# [What you should do]
From the first line to the last, transcribe the data exactly.

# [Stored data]

################

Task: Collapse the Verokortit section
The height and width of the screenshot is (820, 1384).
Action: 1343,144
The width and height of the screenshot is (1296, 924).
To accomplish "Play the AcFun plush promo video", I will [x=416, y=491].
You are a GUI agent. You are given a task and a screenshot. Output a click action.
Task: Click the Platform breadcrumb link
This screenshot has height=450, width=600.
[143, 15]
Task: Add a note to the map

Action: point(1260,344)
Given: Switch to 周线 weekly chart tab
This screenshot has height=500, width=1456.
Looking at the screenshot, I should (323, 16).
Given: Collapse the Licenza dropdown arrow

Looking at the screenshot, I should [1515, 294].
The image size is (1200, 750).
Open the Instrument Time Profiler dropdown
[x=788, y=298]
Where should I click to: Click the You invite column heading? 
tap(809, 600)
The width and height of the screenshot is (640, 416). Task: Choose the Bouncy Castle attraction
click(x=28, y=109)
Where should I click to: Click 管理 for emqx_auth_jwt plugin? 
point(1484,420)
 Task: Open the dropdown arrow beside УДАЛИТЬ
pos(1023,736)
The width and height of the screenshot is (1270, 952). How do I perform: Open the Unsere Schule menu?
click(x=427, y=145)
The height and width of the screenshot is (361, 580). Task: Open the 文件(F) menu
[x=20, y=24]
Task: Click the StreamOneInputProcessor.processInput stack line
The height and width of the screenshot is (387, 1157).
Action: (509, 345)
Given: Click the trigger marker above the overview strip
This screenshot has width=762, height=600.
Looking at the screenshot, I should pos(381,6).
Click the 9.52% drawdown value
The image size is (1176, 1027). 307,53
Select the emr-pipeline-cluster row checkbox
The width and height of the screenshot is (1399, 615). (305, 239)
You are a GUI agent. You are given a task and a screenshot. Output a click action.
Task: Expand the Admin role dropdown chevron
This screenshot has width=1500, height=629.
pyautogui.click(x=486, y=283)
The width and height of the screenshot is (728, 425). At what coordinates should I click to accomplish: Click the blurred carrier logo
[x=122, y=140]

################

# [Written answer]
Task: Collapse the Verokortit section
The height and width of the screenshot is (820, 1384).
Action: 1343,144
The width and height of the screenshot is (1296, 924).
To accomplish "Play the AcFun plush promo video", I will [x=416, y=491].
You are a GUI agent. You are given a task and a screenshot. Output a click action.
Task: Click the Platform breadcrumb link
This screenshot has height=450, width=600.
[143, 15]
Task: Add a note to the map

Action: point(1260,344)
Given: Switch to 周线 weekly chart tab
This screenshot has height=500, width=1456.
Looking at the screenshot, I should (323, 16).
Given: Collapse the Licenza dropdown arrow

Looking at the screenshot, I should [1515, 294].
The image size is (1200, 750).
Open the Instrument Time Profiler dropdown
[x=788, y=298]
Where should I click to: Click the You invite column heading? 
tap(809, 600)
The width and height of the screenshot is (640, 416). Task: Choose the Bouncy Castle attraction
click(x=28, y=109)
Where should I click to: Click 管理 for emqx_auth_jwt plugin? 
point(1484,420)
 Task: Open the dropdown arrow beside УДАЛИТЬ
pos(1023,736)
The width and height of the screenshot is (1270, 952). How do I perform: Open the Unsere Schule menu?
click(x=427, y=145)
The height and width of the screenshot is (361, 580). Task: Open the 文件(F) menu
[x=20, y=24]
Task: Click the StreamOneInputProcessor.processInput stack line
The height and width of the screenshot is (387, 1157).
Action: (509, 345)
Given: Click the trigger marker above the overview strip
This screenshot has width=762, height=600.
Looking at the screenshot, I should pos(381,6).
Click the 9.52% drawdown value
The image size is (1176, 1027). 307,53
Select the emr-pipeline-cluster row checkbox
The width and height of the screenshot is (1399, 615). (305, 239)
You are a GUI agent. You are given a task and a screenshot. Output a click action.
Task: Expand the Admin role dropdown chevron
This screenshot has width=1500, height=629.
pyautogui.click(x=486, y=283)
The width and height of the screenshot is (728, 425). At what coordinates should I click to accomplish: Click the blurred carrier logo
[x=122, y=140]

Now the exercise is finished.